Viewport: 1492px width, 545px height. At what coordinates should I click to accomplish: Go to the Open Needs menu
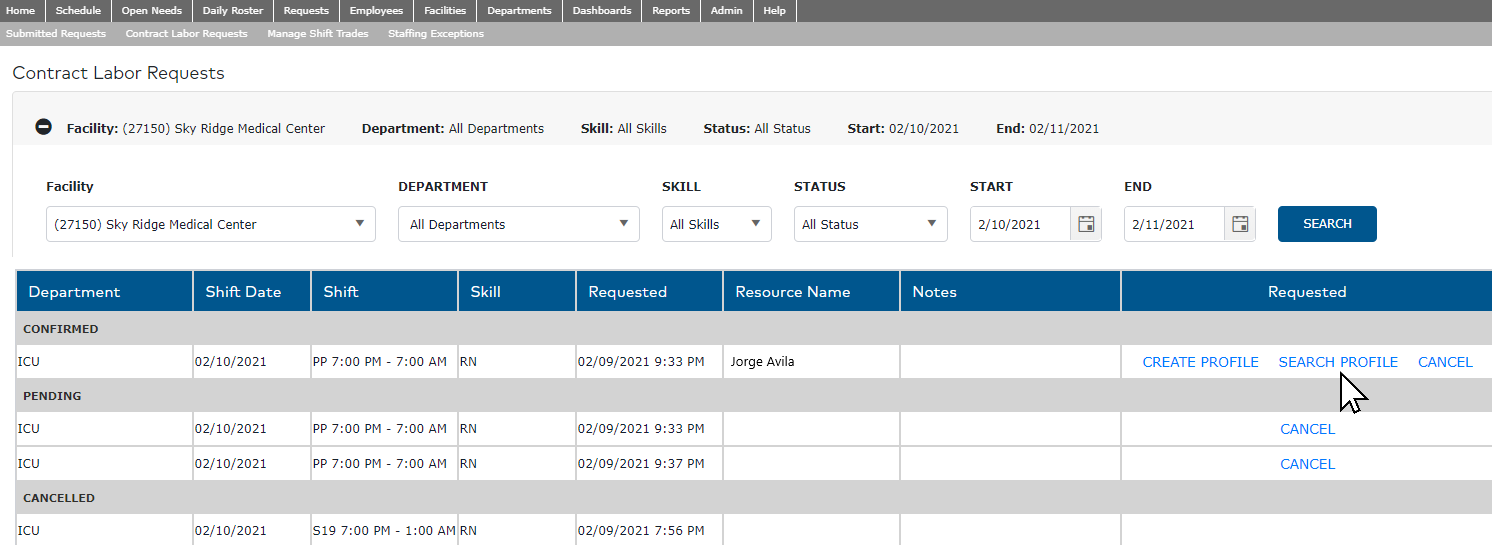[x=152, y=11]
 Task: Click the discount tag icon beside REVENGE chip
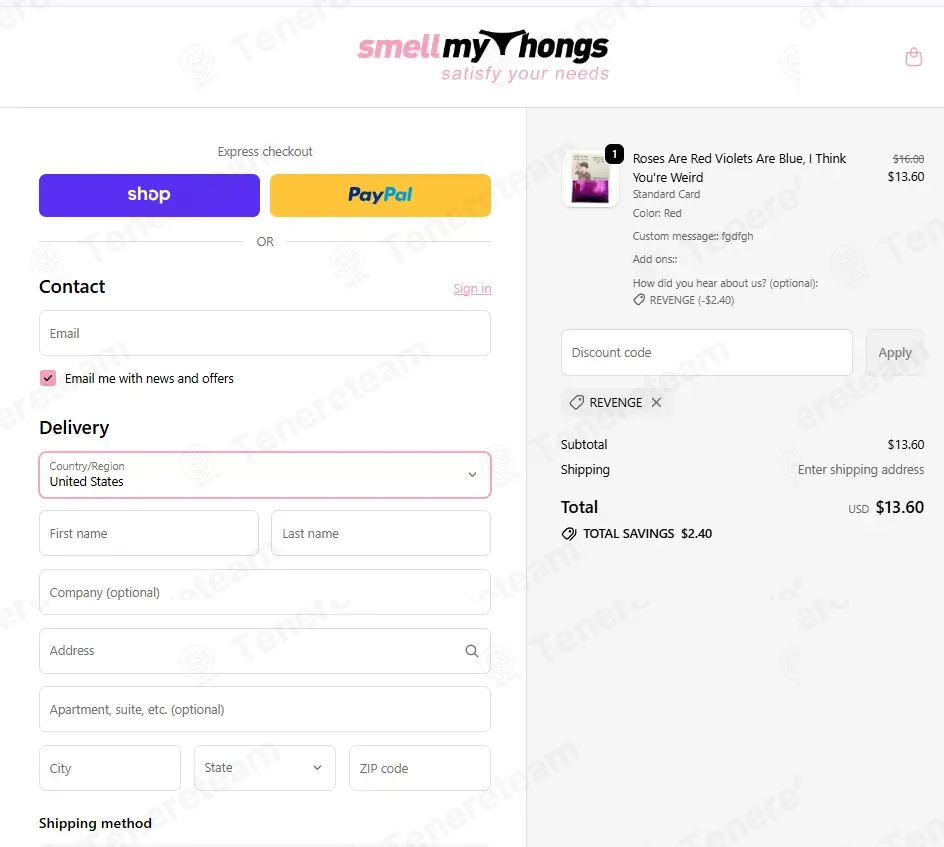(x=576, y=402)
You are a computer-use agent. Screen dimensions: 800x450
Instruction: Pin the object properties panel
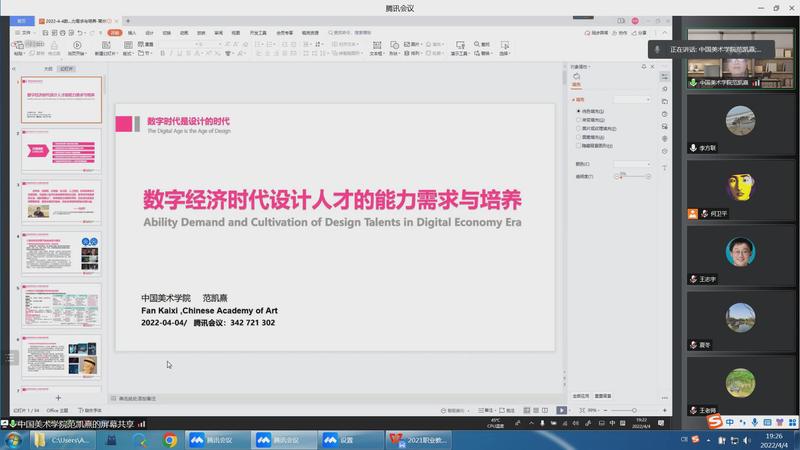(x=645, y=67)
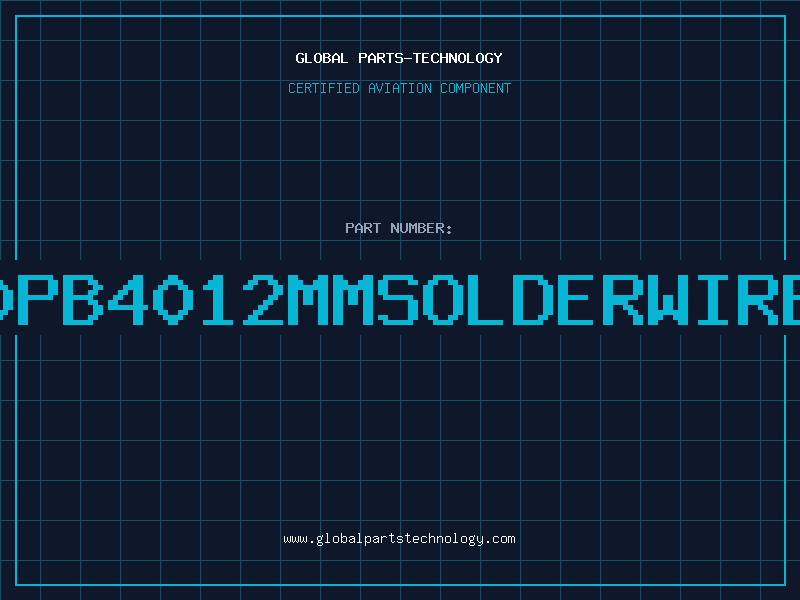Select the word CERTIFIED in the subtitle
The image size is (800, 600).
coord(325,88)
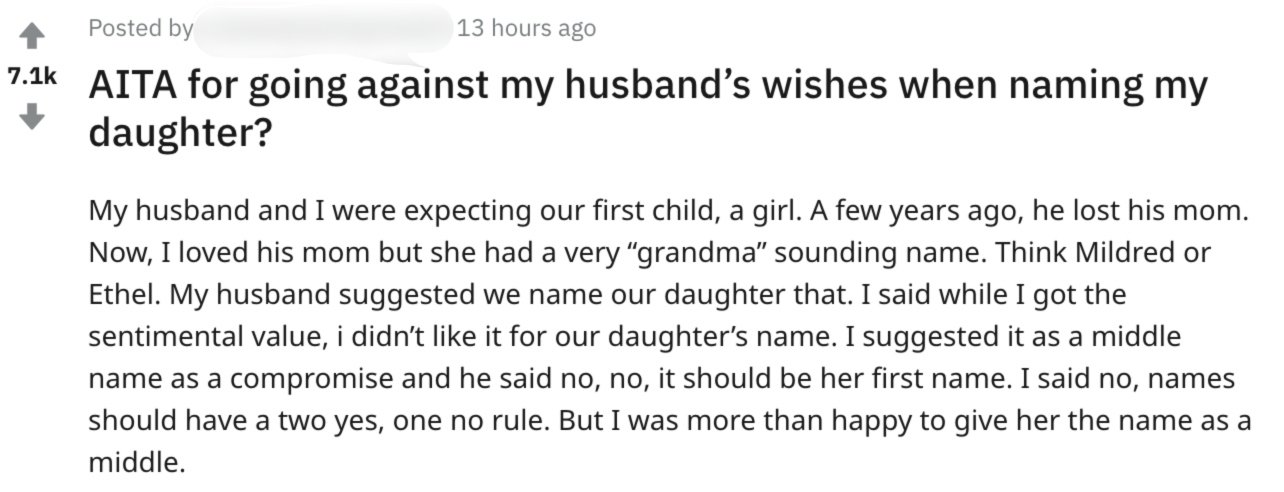
Task: Click the word 'daughter?' in the title
Action: 181,133
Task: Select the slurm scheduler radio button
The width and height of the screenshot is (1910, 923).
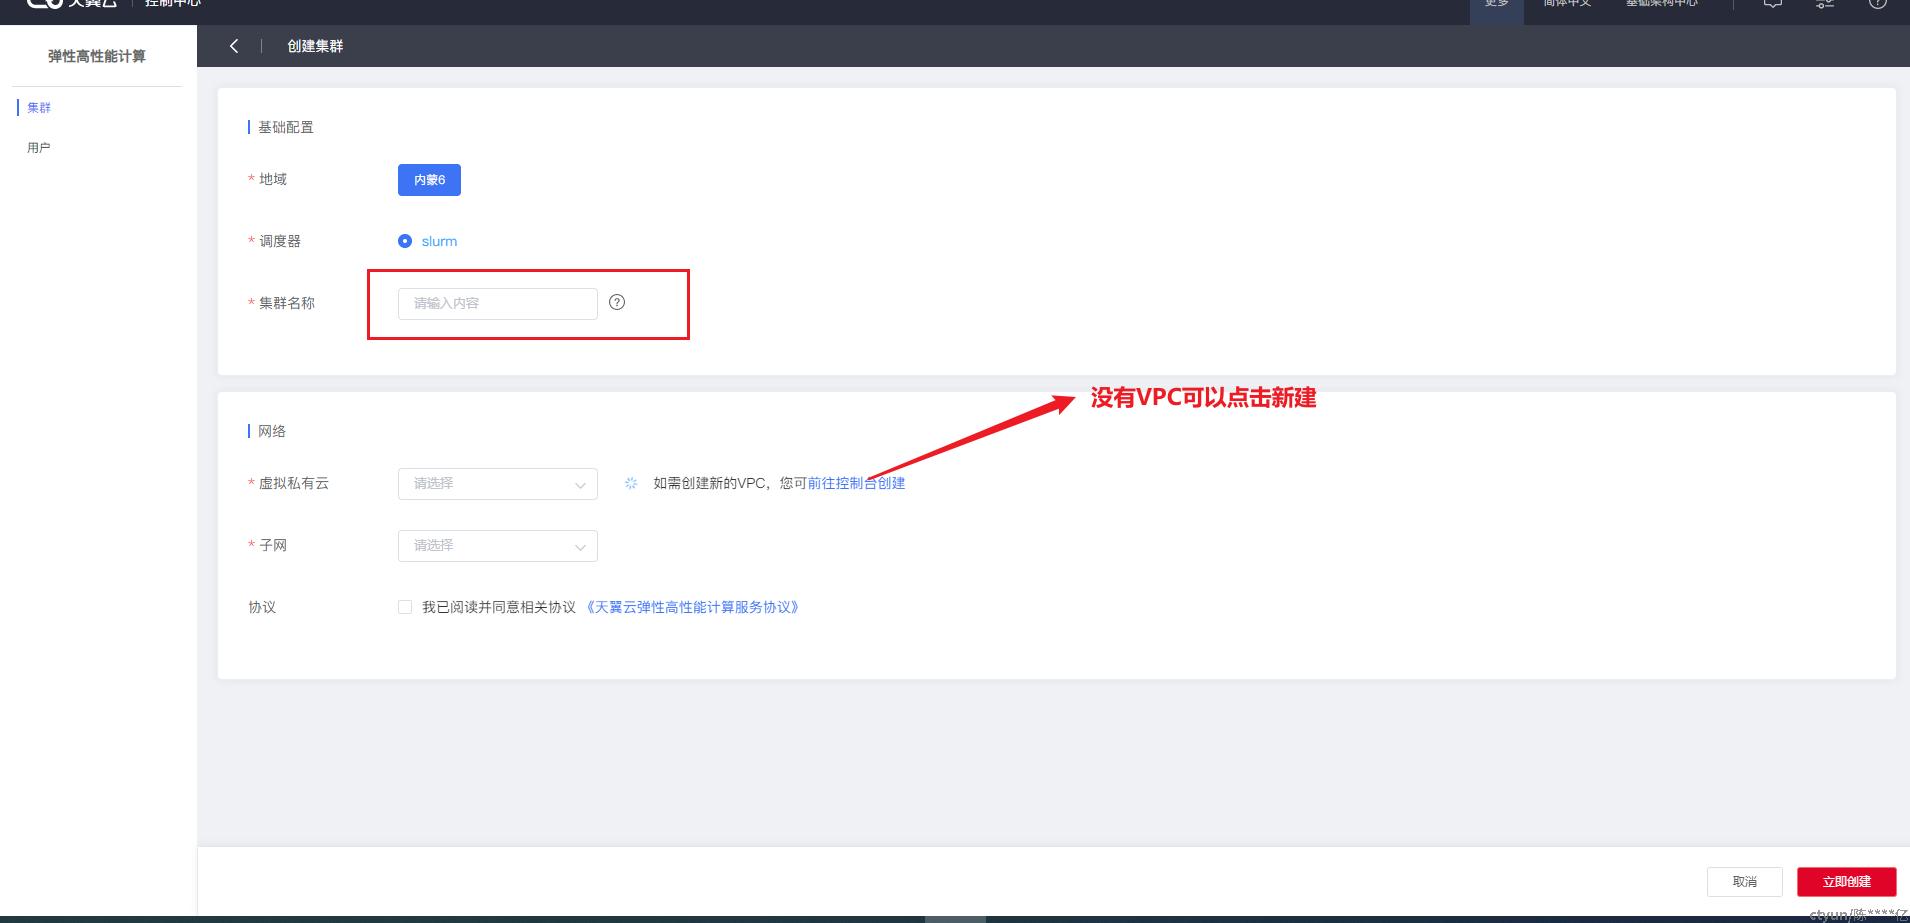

◆ Exercise objective
To complete this exercise, transcribe exactly the lines above from the one that holds "Instruction: Pin the object properties panel" through the one that holds "Task: Select the slurm scheduler radio button". Pictures stay out.

◆ Answer to this exercise
Instruction: Pin the object properties panel
(x=645, y=67)
Select the word CERTIFIED in the subtitle
The image size is (800, 600).
coord(325,88)
Task: Click the word 'daughter?' in the title
Action: 181,133
Task: Select the slurm scheduler radio button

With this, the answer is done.